Lay out the material from the line with "The image size is (1219, 849)." through the end as a JSON list of strings, one string per line, with blank lines and pictures left out.

:: GIVEN DATA

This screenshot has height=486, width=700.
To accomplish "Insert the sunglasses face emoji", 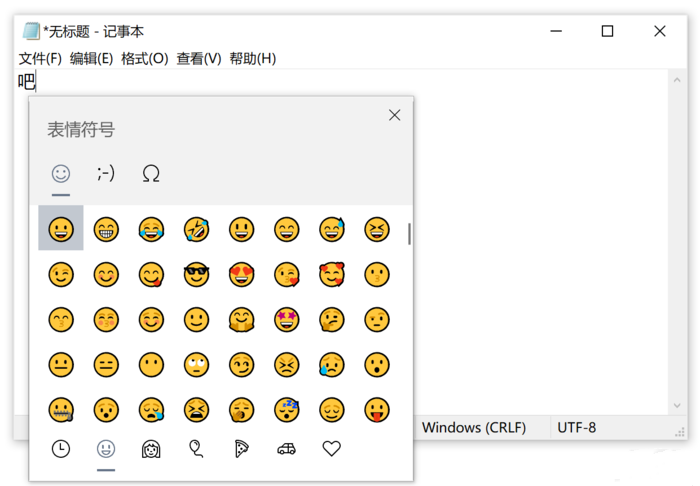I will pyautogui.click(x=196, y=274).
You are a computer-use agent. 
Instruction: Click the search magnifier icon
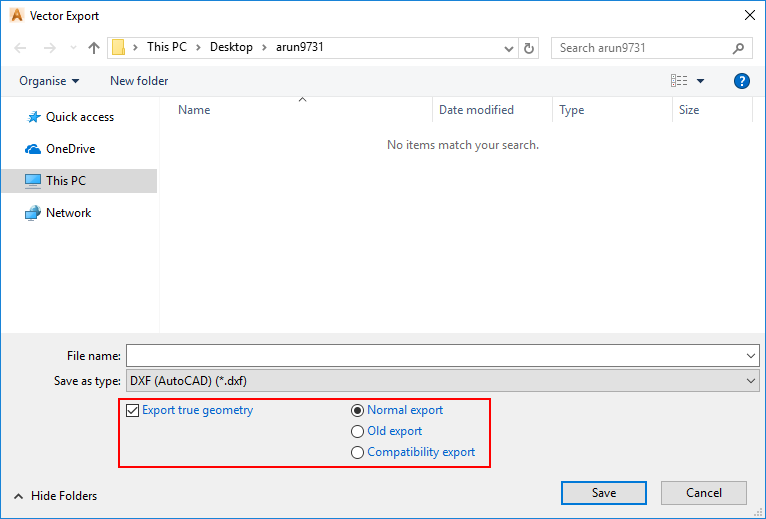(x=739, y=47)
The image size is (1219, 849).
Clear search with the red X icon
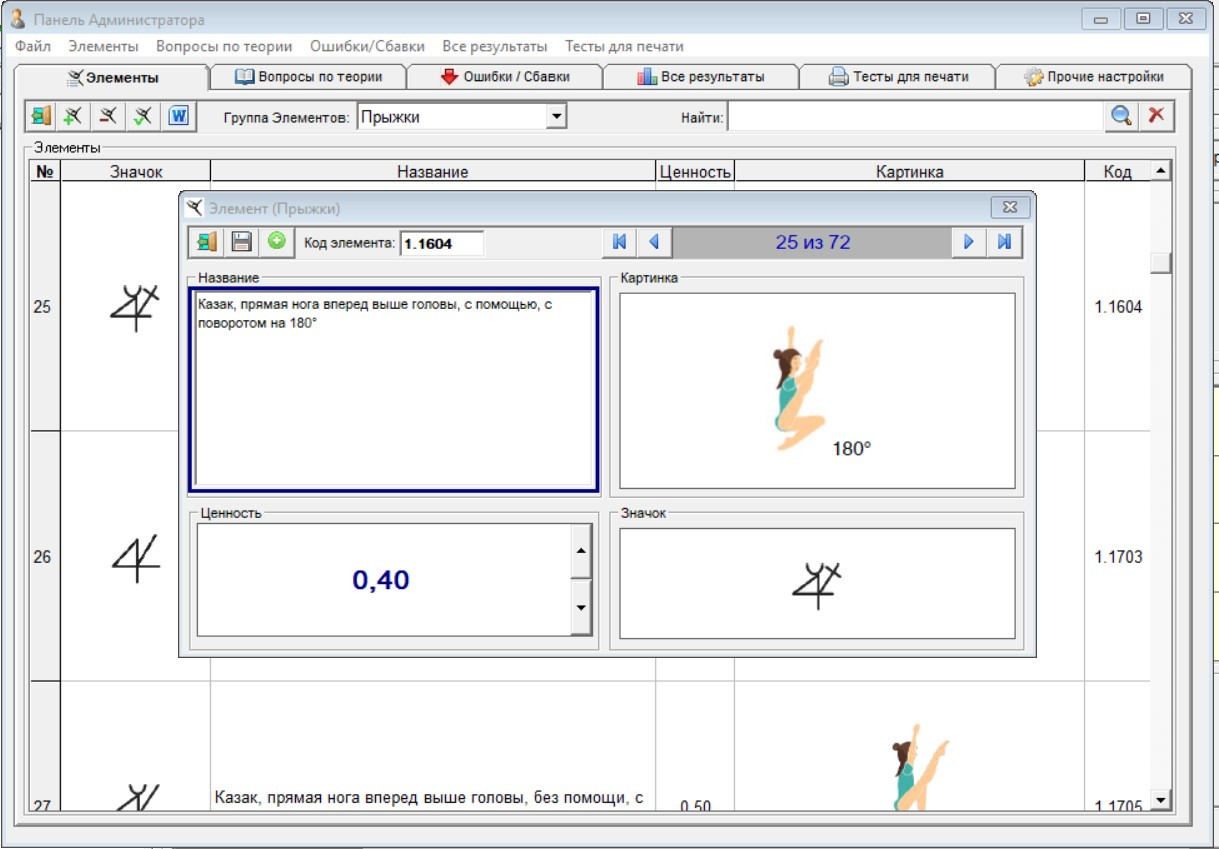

::::

**ANSWER IN FULL:**
[
  "The image size is (1219, 849).",
  "Clear search with the red X icon"
]